*Activity*:
From the entries below, gather each line containing the word "Home".
====
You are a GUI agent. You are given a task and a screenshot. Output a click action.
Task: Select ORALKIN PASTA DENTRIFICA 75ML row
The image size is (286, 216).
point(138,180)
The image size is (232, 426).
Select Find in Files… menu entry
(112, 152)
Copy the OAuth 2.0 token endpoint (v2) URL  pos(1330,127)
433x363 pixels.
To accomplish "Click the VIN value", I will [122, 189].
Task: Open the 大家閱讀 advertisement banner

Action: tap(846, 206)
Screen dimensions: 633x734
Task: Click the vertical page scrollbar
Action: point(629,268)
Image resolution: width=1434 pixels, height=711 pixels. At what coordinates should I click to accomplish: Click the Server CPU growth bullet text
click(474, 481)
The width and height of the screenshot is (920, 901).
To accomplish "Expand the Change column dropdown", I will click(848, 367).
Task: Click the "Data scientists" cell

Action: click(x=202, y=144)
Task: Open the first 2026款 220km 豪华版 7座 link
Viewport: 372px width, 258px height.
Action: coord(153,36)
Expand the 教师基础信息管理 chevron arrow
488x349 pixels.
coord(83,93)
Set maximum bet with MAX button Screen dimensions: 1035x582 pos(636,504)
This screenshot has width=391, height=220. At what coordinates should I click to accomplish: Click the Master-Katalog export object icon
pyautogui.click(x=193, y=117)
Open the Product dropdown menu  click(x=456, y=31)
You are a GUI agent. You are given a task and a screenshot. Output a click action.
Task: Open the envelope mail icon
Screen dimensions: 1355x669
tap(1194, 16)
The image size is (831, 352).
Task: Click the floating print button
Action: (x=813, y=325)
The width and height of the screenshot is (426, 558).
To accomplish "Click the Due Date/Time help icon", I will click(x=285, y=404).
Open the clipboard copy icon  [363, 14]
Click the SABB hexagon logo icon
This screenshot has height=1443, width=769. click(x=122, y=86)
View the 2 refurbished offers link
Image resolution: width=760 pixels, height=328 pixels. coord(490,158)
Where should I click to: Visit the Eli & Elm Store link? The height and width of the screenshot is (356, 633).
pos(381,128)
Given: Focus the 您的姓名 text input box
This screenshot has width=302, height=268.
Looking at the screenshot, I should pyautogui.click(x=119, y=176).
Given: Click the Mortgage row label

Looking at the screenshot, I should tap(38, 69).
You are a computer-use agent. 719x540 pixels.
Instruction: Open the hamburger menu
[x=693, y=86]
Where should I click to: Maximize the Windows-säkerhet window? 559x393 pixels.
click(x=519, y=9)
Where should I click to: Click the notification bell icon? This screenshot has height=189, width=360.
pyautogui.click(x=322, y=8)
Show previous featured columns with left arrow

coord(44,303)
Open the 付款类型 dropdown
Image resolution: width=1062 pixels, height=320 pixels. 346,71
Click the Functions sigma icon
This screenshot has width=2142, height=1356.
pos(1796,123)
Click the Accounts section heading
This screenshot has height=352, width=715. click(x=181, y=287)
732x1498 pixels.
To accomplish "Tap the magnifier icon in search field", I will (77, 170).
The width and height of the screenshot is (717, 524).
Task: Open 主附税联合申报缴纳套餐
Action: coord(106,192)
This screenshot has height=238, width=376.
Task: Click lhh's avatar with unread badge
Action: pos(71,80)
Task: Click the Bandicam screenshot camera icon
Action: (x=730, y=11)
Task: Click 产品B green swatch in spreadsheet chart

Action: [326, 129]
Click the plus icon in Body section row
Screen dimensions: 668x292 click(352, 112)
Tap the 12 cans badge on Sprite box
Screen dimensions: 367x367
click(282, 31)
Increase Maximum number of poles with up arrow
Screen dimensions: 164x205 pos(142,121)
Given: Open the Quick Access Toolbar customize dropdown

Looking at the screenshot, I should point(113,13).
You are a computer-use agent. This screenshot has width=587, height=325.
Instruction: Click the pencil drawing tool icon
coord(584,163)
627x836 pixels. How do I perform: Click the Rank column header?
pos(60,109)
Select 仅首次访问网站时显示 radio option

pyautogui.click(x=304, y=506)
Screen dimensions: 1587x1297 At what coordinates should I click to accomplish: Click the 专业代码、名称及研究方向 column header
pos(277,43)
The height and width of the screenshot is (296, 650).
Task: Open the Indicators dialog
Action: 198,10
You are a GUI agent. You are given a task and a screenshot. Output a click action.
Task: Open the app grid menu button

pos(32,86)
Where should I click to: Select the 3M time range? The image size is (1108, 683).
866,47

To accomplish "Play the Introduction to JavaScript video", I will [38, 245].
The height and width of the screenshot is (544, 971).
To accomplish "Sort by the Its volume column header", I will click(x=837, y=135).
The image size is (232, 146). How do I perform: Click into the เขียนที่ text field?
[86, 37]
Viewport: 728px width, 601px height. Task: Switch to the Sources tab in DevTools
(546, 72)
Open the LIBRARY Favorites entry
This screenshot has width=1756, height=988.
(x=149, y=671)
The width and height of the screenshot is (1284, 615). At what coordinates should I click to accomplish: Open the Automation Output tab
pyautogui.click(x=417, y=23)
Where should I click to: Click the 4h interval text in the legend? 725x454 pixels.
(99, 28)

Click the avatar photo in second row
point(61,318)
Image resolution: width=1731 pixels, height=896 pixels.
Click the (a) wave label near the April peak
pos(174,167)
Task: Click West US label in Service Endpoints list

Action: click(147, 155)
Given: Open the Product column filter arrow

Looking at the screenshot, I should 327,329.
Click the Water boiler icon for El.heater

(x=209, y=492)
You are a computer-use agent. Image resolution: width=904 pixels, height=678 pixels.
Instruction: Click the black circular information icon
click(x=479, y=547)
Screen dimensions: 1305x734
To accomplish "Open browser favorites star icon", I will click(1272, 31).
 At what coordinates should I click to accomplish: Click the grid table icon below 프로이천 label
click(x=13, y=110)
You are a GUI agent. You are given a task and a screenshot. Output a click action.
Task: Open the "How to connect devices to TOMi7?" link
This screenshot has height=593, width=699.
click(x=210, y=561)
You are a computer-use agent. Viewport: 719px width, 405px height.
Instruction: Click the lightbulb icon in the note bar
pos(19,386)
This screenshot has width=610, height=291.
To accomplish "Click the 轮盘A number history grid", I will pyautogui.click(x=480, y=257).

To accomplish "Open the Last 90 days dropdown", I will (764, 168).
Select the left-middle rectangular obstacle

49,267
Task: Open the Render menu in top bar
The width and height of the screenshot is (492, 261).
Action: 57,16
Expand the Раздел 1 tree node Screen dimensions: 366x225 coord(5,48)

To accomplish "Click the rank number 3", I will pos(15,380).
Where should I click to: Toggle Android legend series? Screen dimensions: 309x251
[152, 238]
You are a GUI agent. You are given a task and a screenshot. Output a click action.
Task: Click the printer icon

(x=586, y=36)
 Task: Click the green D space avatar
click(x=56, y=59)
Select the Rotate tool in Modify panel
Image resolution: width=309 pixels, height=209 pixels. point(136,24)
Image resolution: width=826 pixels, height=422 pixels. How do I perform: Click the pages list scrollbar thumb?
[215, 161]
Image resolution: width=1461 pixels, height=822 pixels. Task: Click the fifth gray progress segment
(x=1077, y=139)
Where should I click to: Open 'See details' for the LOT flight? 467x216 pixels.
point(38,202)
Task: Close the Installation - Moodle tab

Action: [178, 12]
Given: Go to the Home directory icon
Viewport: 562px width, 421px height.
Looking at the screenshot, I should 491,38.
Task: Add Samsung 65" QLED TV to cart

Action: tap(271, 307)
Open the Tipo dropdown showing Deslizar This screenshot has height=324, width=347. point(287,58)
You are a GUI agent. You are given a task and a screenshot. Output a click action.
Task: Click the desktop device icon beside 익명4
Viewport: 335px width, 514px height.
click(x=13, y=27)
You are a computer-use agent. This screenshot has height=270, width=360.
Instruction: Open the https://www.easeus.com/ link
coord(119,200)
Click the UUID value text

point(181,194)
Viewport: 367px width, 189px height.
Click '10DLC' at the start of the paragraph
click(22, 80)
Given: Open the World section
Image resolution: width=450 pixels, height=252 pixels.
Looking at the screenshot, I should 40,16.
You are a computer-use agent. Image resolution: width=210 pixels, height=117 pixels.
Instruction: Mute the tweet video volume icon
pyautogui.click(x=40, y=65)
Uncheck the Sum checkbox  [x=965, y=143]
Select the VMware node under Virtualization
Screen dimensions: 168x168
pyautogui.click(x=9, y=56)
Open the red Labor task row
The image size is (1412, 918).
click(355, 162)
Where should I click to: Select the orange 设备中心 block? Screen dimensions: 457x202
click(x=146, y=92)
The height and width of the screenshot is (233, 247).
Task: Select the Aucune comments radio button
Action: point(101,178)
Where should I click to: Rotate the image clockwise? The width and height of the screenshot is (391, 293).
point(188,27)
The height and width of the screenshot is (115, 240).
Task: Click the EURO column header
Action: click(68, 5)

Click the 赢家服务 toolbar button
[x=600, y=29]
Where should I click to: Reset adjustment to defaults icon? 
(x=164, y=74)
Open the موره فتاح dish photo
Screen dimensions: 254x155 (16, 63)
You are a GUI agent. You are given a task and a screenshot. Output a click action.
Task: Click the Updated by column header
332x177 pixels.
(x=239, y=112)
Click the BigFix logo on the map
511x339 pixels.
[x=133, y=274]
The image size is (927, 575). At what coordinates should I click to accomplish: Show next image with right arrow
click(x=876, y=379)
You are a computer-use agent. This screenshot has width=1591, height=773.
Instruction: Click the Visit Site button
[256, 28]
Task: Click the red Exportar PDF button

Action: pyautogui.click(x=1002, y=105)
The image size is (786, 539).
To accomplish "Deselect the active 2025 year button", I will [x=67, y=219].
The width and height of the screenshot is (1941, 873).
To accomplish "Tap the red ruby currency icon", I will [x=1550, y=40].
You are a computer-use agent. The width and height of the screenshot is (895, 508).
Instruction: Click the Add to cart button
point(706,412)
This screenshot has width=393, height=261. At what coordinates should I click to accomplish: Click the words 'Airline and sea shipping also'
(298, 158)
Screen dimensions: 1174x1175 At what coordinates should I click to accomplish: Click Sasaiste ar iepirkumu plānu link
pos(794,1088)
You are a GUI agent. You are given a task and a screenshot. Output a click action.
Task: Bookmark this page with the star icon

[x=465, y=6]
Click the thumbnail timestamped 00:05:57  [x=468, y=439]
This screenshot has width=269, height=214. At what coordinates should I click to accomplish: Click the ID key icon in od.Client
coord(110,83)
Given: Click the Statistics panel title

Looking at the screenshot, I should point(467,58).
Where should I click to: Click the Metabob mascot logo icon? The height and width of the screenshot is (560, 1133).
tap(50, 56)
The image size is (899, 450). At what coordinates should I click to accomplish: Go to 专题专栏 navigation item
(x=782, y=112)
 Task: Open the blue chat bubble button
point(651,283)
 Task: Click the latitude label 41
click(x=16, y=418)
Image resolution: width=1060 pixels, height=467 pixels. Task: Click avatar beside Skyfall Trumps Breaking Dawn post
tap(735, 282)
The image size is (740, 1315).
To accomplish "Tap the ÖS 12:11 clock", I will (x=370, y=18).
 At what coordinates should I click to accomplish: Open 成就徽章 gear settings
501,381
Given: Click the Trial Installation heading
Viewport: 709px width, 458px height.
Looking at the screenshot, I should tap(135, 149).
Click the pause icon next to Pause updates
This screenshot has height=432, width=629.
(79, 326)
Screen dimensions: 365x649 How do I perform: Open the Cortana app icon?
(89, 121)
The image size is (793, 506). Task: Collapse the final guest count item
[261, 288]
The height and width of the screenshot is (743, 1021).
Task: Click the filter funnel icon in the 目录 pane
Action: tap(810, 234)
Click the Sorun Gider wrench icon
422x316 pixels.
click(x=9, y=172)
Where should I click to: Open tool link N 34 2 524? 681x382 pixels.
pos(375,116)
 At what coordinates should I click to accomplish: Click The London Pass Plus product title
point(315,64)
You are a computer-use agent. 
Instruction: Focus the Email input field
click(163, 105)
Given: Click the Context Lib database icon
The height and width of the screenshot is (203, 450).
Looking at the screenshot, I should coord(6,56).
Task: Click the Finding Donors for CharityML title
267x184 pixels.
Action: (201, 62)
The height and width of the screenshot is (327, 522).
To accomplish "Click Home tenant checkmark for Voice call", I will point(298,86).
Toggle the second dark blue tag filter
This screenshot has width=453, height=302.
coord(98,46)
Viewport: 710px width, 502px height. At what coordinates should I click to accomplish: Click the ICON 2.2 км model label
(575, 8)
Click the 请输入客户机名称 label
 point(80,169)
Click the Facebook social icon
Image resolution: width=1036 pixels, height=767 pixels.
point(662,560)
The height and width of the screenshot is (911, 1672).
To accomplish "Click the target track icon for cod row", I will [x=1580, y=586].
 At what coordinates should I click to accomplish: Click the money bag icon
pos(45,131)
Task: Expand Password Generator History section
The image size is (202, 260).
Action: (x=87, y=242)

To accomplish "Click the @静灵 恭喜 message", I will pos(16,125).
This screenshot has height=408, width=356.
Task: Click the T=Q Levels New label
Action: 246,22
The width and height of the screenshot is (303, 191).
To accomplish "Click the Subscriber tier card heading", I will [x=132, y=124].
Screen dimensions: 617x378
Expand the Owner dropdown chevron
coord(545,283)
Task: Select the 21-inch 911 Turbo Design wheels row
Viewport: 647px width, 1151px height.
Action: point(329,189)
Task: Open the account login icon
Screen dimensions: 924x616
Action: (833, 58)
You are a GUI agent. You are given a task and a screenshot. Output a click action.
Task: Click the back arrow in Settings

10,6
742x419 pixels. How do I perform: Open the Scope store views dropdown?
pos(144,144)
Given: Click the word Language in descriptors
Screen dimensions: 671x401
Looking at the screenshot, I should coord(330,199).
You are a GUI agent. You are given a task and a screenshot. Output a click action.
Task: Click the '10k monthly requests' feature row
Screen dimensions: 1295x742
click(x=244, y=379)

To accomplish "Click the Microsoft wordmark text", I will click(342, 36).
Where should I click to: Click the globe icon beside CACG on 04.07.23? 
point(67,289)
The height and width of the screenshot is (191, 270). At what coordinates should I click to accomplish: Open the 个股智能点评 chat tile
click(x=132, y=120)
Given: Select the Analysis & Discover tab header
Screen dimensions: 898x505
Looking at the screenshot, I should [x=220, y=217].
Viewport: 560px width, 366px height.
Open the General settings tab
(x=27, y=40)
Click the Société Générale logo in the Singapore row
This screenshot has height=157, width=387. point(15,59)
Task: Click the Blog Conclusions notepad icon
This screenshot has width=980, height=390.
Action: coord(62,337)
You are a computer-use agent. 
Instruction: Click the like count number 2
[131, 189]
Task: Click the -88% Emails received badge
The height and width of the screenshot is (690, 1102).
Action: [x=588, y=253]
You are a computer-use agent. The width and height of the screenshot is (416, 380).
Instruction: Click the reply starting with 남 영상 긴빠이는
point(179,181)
====
*Written response*:
Given: Go to the Home directory icon
To accomplish "Click Home tenant checkmark for Voice call", I will point(298,86).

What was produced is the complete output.